===== Data to process
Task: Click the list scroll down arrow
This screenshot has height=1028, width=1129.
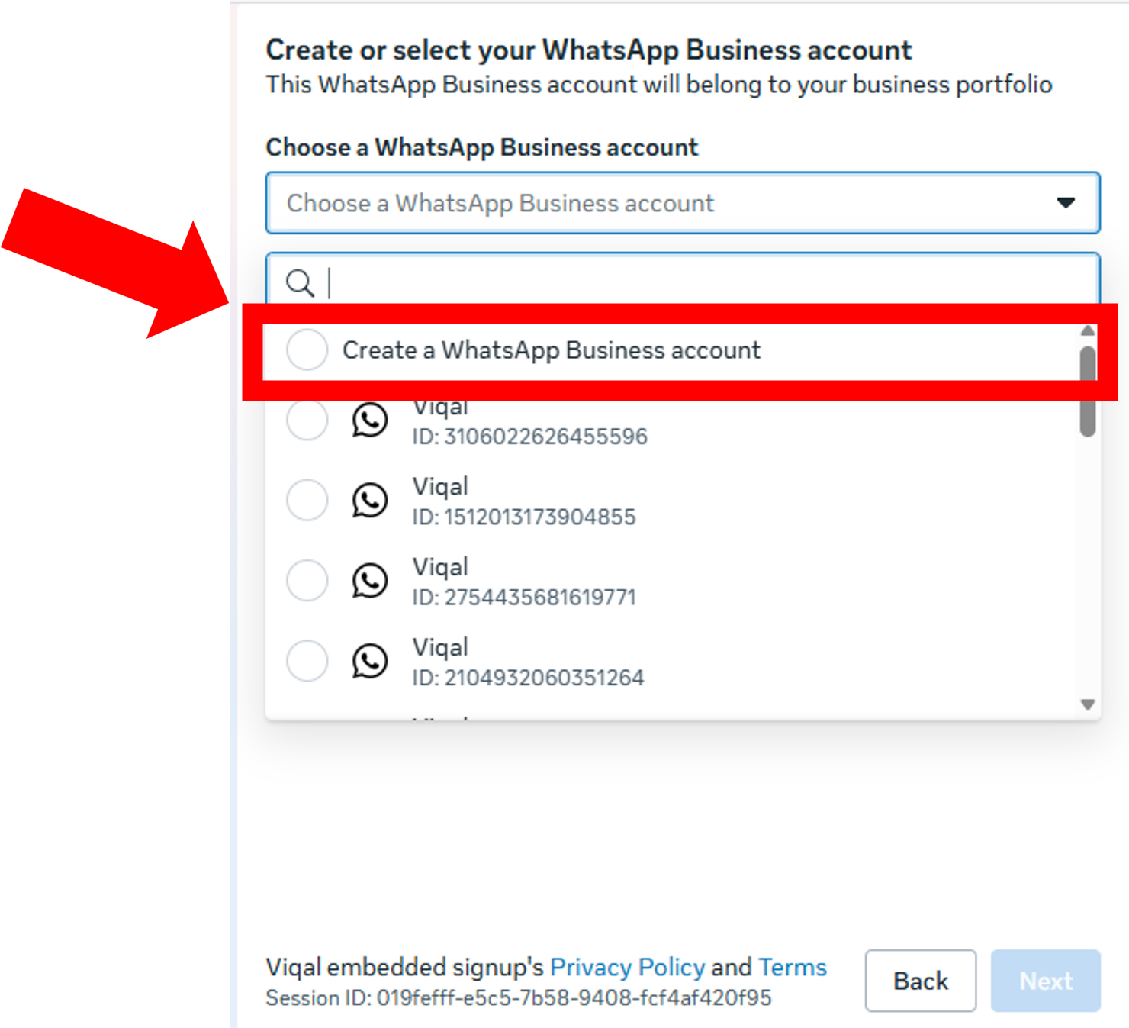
==========
===== Data to process
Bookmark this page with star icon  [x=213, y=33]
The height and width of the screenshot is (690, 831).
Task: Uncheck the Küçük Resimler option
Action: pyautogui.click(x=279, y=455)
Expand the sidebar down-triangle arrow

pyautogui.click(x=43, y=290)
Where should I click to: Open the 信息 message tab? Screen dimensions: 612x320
==========
== What the exercise asks ==
There is a line with "Task: Click the list scroll down arrow" and a line with "This screenshot has height=1028, width=1129." above. Copy exactly those two lines and all lines between them, with nothing else.

== Task output ==
Task: Click the list scroll down arrow
This screenshot has height=1028, width=1129.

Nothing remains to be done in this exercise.